Source data:

○ ○ ○ ○ ○ ○ ○

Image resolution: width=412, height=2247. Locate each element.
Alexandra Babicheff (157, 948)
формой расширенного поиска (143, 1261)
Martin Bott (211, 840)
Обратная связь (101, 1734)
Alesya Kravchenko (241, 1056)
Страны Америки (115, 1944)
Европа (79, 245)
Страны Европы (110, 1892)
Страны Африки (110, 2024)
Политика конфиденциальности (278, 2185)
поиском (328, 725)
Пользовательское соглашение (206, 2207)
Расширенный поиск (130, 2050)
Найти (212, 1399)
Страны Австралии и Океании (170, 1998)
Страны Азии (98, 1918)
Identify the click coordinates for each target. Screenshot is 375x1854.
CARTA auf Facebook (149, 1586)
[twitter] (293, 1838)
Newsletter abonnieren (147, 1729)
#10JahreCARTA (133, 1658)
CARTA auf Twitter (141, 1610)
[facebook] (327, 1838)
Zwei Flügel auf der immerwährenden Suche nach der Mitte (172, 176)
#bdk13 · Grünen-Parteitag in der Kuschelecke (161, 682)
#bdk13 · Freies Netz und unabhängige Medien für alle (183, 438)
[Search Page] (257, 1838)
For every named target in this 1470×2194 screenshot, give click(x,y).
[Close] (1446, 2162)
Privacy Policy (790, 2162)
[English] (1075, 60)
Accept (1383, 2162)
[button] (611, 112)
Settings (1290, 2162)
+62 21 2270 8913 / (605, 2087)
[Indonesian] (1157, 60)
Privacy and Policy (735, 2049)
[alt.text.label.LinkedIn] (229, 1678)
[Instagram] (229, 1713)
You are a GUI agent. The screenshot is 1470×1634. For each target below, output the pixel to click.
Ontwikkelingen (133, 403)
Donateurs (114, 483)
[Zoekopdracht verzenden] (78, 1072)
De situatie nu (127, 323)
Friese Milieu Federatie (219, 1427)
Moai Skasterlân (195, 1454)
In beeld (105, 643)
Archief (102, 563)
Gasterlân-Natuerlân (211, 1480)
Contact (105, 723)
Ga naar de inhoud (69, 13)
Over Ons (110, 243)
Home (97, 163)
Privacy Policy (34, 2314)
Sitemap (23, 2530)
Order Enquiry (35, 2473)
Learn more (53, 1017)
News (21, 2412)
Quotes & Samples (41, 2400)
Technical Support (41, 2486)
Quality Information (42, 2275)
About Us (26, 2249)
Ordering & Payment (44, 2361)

○ ○ ○ ○ ○ ○ ○

> WHAT YOU WILL DO:
Write down exactly the line with "Пользовательское соглашение (206, 2207)", then each line after it through the end of the data.

> SOLVED PROBLEM:
Пользовательское соглашение (206, 2207)
Расширенный поиск (130, 2050)
Найти (212, 1399)
Страны Австралии и Океании (170, 1998)
Страны Азии (98, 1918)
Identify the click coordinates for each target. Screenshot is 375x1854.
CARTA auf Facebook (149, 1586)
[twitter] (293, 1838)
Newsletter abonnieren (147, 1729)
#10JahreCARTA (133, 1658)
CARTA auf Twitter (141, 1610)
[facebook] (327, 1838)
Zwei Flügel auf der immerwährenden Suche nach der Mitte (172, 176)
#bdk13 · Grünen-Parteitag in der Kuschelecke (161, 682)
#bdk13 · Freies Netz und unabhängige Medien für alle (183, 438)
[Search Page] (257, 1838)
For every named target in this 1470×2194 screenshot, give click(x,y).
[Close] (1446, 2162)
Privacy Policy (790, 2162)
[English] (1075, 60)
Accept (1383, 2162)
[button] (611, 112)
Settings (1290, 2162)
+62 21 2270 8913 / (605, 2087)
[Indonesian] (1157, 60)
Privacy and Policy (735, 2049)
[alt.text.label.LinkedIn] (229, 1678)
[Instagram] (229, 1713)
You are a GUI agent. The screenshot is 1470×1634. For each target below, output the pixel to click.
Ontwikkelingen (133, 403)
Donateurs (114, 483)
[Zoekopdracht verzenden] (78, 1072)
De situatie nu (127, 323)
Friese Milieu Federatie (219, 1427)
Moai Skasterlân (195, 1454)
In beeld (105, 643)
Archief (102, 563)
Gasterlân-Natuerlân (211, 1480)
Contact (105, 723)
Ga naar de inhoud (69, 13)
Over Ons (110, 243)
Home (97, 163)
Privacy Policy (34, 2314)
Sitemap (23, 2530)
Order Enquiry (35, 2473)
Learn more (53, 1017)
News (21, 2412)
Quotes & Samples (41, 2400)
Technical Support (41, 2486)
Quality Information (42, 2275)
About Us (26, 2249)
Ordering & Payment (44, 2361)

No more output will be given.